### What the task requires
Find each line of the entries with the string "computer", please, and copy it.

### Supplied data
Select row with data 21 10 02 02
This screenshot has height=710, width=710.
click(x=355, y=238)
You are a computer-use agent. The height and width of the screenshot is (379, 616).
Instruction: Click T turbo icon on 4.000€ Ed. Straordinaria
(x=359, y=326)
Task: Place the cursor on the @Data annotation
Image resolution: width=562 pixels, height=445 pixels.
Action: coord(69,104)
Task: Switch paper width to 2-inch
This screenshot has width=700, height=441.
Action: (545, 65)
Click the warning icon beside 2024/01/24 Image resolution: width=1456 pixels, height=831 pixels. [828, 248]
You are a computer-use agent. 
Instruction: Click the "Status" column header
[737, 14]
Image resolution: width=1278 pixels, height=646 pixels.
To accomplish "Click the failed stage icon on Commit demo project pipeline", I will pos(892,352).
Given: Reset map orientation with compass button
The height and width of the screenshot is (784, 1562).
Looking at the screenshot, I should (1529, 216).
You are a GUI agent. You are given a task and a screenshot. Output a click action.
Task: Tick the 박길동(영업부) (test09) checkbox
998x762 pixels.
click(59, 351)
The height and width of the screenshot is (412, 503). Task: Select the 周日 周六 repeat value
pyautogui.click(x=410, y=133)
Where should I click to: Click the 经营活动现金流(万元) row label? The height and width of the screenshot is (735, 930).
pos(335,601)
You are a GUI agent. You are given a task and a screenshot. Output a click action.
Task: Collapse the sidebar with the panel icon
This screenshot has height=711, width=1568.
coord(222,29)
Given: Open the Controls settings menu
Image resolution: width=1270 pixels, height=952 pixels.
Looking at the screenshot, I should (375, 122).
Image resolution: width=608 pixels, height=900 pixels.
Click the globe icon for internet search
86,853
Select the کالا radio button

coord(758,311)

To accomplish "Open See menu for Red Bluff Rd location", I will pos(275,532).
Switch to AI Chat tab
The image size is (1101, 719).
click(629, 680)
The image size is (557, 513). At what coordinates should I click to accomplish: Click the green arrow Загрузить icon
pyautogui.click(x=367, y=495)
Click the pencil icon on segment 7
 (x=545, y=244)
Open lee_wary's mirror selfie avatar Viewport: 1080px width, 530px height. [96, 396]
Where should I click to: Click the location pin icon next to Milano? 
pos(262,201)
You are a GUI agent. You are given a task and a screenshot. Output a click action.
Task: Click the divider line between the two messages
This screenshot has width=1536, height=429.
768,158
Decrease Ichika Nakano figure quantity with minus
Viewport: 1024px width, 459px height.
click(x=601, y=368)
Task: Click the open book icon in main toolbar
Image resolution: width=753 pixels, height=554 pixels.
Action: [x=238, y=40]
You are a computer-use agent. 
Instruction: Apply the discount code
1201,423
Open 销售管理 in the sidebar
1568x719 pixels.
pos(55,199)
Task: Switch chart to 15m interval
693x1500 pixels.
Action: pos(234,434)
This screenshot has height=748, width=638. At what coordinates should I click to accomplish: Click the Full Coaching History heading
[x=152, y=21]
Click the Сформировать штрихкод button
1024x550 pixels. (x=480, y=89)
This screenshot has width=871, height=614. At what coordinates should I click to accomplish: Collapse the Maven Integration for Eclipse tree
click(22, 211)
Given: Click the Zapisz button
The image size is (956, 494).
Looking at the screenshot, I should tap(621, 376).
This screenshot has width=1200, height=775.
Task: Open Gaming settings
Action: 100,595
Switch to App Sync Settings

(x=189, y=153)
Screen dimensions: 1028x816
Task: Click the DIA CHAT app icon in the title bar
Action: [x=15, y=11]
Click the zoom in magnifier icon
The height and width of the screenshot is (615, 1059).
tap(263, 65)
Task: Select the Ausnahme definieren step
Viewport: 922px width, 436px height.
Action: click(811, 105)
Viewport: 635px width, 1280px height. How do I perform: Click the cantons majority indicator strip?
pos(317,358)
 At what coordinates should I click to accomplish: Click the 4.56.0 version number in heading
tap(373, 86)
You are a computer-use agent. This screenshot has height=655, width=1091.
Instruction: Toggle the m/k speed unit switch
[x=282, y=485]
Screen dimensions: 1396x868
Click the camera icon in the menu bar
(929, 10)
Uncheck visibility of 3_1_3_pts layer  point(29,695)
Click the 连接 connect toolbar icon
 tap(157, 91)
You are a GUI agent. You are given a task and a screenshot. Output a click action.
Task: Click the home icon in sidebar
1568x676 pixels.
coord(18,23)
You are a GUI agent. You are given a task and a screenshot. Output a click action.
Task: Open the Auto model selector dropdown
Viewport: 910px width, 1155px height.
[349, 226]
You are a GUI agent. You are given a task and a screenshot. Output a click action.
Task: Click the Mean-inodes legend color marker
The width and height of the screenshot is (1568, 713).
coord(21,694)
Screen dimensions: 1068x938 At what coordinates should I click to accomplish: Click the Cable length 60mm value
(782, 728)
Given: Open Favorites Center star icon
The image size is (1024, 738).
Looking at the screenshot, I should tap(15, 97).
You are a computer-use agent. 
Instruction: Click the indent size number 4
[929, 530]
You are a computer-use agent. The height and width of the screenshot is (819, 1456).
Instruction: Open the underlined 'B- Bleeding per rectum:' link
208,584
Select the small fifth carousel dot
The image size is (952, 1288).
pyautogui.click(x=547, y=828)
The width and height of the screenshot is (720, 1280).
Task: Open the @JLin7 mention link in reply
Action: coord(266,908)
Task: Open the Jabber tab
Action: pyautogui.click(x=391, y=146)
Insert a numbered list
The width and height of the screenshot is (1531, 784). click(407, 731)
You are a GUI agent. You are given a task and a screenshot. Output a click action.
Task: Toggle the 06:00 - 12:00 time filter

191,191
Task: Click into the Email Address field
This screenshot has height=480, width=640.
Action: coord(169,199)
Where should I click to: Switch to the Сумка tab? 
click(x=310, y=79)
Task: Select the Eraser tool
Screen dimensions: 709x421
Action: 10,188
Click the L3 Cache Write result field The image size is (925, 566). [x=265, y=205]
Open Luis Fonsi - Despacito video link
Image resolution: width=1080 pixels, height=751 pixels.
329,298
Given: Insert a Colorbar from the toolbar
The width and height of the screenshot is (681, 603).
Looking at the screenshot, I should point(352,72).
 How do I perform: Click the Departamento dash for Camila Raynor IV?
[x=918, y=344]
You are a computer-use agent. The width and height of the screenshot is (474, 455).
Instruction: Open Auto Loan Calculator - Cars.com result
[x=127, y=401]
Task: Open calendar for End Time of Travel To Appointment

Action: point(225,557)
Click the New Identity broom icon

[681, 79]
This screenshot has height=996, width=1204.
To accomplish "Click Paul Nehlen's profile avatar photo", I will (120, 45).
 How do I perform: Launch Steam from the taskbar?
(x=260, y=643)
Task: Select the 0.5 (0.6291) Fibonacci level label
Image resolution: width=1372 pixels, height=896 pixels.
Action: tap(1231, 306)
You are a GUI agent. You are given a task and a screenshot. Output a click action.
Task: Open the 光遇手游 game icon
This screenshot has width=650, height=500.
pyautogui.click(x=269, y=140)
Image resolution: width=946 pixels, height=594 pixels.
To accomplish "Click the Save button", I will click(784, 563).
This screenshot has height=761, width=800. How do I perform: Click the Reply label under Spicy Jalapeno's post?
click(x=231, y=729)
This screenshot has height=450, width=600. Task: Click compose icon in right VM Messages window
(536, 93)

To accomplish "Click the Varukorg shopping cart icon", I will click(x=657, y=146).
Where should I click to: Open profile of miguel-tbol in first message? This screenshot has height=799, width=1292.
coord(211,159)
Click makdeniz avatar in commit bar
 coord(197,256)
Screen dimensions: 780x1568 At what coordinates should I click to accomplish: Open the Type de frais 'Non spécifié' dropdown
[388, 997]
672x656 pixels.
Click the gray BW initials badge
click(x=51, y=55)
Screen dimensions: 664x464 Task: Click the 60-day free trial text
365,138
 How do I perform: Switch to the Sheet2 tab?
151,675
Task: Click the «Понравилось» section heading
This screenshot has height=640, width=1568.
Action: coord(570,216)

### Written response
You are a computer-use agent. The height and width of the screenshot is (379, 616).
You are a computer-use agent. 
You are a computer-use agent. 
You are a computer-use agent. This screenshot has height=655, width=1091.
You are a computer-use agent. 
You are a computer-use agent. The height and width of the screenshot is (819, 1456).
You are a computer-use agent. The width and height of the screenshot is (474, 455).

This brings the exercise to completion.